## Task statement
Set out everything in the material from the line containing "Open App Repository" down to the line containing "point(670,336)" as a numbered list, one line per item, leaving out any blank lines.

## Element lookup records
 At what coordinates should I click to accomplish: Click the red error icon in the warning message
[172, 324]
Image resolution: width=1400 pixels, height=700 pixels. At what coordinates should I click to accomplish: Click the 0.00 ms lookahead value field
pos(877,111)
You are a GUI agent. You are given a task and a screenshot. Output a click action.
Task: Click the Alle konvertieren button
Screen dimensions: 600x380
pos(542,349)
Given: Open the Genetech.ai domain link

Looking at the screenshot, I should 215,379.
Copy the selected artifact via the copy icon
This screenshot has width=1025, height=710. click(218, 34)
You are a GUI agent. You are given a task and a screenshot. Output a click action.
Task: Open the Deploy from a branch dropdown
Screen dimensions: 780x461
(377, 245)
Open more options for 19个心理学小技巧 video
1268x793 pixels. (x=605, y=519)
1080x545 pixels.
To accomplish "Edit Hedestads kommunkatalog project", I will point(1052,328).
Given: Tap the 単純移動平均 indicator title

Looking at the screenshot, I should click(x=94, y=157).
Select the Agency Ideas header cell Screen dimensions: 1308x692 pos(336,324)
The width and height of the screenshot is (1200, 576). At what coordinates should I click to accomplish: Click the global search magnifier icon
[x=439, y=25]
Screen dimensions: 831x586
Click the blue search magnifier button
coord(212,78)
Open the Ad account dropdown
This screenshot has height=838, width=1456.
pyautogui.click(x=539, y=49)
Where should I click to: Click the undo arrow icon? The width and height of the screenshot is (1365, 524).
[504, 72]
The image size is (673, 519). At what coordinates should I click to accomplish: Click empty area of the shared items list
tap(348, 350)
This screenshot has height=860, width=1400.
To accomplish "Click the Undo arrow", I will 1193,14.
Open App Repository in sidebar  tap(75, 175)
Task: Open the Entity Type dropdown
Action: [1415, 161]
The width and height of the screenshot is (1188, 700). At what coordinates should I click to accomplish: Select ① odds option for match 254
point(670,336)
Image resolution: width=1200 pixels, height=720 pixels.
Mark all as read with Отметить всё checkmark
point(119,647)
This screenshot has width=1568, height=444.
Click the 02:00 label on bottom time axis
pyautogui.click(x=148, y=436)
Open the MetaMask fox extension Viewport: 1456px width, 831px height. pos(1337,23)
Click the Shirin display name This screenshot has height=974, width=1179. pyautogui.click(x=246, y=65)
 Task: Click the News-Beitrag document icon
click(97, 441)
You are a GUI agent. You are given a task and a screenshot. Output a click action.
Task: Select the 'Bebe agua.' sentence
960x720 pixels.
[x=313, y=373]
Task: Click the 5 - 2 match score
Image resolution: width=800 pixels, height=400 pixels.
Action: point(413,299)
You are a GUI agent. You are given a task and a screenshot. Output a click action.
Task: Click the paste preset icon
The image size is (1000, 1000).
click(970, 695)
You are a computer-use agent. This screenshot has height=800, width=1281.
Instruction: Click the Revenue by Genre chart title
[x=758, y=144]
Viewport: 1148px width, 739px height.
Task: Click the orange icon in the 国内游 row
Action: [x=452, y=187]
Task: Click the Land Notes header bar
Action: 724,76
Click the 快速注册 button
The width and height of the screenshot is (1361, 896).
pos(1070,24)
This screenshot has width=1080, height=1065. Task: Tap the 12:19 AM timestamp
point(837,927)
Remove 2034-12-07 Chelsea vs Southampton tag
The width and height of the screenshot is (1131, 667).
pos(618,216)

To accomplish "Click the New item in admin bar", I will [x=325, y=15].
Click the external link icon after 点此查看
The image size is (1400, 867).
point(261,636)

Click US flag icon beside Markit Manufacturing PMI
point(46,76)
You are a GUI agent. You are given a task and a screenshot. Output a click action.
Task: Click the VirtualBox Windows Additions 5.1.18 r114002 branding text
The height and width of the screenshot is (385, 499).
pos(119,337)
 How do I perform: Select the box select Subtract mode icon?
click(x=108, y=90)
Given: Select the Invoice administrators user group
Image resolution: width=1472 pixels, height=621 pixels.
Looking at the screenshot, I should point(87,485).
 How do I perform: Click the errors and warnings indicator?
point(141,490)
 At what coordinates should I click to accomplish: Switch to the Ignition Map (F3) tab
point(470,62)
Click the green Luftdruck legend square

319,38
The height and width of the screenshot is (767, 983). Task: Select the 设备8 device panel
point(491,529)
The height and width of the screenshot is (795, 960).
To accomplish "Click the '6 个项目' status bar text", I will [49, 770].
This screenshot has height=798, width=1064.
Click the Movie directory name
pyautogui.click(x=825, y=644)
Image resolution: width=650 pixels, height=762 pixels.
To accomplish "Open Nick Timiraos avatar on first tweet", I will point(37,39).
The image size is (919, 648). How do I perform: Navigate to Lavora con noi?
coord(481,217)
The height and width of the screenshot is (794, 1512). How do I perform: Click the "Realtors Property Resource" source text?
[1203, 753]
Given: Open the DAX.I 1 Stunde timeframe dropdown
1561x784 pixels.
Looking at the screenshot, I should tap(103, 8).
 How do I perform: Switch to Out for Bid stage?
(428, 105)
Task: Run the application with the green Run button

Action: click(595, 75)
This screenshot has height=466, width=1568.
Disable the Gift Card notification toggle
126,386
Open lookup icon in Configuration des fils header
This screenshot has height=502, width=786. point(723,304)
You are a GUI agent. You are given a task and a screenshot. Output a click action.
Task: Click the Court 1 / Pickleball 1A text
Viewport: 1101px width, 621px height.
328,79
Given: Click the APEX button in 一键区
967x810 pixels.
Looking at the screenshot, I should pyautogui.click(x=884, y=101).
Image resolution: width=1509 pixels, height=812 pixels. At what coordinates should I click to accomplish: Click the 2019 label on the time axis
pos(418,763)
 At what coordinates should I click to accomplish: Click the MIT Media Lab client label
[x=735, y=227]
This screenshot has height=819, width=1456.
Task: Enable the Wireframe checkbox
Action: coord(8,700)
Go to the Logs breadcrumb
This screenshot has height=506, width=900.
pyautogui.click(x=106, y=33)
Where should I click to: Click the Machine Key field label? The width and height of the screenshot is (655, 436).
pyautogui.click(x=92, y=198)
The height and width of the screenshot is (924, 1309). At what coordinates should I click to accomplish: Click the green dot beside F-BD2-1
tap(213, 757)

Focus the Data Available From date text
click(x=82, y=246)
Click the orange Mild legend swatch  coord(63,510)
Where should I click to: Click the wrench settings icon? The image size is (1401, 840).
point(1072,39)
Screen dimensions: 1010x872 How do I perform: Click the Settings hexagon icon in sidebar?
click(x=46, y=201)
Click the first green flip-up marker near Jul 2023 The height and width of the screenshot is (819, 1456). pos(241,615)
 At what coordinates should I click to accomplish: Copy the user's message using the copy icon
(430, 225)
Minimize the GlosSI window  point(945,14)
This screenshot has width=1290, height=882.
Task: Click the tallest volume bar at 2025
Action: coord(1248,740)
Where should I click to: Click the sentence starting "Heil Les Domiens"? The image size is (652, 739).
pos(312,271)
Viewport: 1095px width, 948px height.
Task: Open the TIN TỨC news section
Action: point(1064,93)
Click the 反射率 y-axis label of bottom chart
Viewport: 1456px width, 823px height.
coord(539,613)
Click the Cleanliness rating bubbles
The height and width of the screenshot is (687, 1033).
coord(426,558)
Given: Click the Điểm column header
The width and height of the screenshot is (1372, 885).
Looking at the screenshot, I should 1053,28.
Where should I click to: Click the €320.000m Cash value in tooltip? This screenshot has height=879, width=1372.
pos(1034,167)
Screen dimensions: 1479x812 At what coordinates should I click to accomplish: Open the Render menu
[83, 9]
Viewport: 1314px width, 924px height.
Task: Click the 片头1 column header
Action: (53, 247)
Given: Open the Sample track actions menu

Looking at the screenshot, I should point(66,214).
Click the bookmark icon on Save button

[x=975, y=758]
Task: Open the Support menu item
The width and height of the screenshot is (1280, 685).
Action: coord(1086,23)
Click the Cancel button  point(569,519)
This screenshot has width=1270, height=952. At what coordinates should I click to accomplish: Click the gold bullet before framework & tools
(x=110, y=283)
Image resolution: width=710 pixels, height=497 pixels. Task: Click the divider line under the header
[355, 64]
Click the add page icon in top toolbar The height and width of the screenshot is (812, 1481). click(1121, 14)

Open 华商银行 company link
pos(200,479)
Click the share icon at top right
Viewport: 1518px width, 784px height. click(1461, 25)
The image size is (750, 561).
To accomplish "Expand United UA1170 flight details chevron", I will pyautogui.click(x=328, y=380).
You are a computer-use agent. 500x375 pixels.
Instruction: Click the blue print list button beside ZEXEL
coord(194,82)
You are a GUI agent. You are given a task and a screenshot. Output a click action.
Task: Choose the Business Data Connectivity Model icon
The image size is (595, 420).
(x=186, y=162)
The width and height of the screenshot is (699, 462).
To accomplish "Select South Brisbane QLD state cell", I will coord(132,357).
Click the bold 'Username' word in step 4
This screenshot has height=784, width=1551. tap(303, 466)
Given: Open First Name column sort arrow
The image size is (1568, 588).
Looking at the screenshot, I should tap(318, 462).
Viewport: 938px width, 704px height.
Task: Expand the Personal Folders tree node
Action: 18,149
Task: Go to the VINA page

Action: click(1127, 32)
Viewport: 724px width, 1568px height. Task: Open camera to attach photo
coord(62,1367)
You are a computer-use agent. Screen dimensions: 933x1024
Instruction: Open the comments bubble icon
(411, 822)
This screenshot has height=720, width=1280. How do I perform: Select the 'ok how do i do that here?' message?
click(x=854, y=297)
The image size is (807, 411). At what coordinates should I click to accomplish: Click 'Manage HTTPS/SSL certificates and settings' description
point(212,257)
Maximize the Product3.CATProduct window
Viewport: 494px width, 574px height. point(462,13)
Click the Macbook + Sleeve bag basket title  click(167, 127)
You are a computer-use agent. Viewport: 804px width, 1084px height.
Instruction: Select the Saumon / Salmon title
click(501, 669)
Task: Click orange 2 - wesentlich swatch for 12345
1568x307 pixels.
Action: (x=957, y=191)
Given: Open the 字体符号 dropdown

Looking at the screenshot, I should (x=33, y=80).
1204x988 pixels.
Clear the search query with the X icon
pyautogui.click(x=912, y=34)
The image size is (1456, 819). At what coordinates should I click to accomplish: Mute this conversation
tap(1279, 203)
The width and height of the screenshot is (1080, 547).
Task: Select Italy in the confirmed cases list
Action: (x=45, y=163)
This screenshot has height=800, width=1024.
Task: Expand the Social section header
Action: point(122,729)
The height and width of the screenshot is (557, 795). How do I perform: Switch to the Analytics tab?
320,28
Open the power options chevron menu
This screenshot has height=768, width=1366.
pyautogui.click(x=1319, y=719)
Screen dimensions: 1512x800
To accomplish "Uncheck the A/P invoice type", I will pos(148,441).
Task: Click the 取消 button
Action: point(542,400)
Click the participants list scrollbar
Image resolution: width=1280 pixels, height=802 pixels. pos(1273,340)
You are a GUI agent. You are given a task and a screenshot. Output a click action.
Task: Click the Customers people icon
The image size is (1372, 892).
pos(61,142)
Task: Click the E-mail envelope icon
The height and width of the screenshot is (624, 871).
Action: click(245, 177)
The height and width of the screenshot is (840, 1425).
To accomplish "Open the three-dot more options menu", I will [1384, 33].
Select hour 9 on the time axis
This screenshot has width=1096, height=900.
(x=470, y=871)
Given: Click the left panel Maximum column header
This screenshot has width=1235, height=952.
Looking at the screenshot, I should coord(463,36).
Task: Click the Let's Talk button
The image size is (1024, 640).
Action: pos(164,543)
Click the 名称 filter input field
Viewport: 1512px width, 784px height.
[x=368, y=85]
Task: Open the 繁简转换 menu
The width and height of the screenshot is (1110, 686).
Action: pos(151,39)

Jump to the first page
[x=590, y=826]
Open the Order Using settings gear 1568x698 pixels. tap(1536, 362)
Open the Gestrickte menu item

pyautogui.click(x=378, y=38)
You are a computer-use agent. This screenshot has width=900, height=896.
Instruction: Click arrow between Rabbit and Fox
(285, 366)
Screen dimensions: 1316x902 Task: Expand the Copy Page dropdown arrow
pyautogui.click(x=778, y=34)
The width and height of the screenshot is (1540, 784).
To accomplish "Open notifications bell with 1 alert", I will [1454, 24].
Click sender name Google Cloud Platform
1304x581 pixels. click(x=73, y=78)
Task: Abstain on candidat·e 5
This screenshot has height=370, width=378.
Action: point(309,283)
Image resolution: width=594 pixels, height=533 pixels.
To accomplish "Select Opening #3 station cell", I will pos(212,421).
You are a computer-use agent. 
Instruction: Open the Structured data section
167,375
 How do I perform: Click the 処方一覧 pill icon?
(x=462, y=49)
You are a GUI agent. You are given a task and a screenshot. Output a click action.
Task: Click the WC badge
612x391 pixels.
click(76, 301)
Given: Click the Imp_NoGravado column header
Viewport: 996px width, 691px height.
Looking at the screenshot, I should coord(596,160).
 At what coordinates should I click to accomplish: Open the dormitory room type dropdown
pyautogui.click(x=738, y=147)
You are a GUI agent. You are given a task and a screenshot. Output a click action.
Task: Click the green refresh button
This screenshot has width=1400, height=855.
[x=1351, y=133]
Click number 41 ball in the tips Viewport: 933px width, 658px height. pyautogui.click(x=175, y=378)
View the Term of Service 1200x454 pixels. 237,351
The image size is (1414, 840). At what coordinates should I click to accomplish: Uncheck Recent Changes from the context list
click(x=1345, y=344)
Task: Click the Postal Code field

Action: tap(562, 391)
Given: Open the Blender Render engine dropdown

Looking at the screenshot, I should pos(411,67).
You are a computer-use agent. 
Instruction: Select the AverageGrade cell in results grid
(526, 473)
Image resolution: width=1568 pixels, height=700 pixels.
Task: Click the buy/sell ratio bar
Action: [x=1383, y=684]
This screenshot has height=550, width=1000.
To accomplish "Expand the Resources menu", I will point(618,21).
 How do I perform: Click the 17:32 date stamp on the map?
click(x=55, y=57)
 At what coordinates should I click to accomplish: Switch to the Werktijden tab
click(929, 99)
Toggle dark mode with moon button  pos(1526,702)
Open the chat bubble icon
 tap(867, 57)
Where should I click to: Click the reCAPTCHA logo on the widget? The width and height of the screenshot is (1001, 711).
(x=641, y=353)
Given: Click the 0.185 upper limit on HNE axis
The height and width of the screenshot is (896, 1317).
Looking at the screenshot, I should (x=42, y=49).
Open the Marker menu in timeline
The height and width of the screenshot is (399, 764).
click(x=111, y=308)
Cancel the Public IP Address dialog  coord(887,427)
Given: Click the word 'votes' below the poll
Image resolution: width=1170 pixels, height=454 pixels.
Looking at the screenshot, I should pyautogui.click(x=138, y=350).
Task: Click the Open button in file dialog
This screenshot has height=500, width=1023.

## Reply to the task
1. Open App Repository in sidebar  tap(75, 175)
2. Task: Open the Entity Type dropdown
3. Action: [1415, 161]
4. The width and height of the screenshot is (1188, 700). At what coordinates should I click to accomplish: Select ① odds option for match 254
5. point(670,336)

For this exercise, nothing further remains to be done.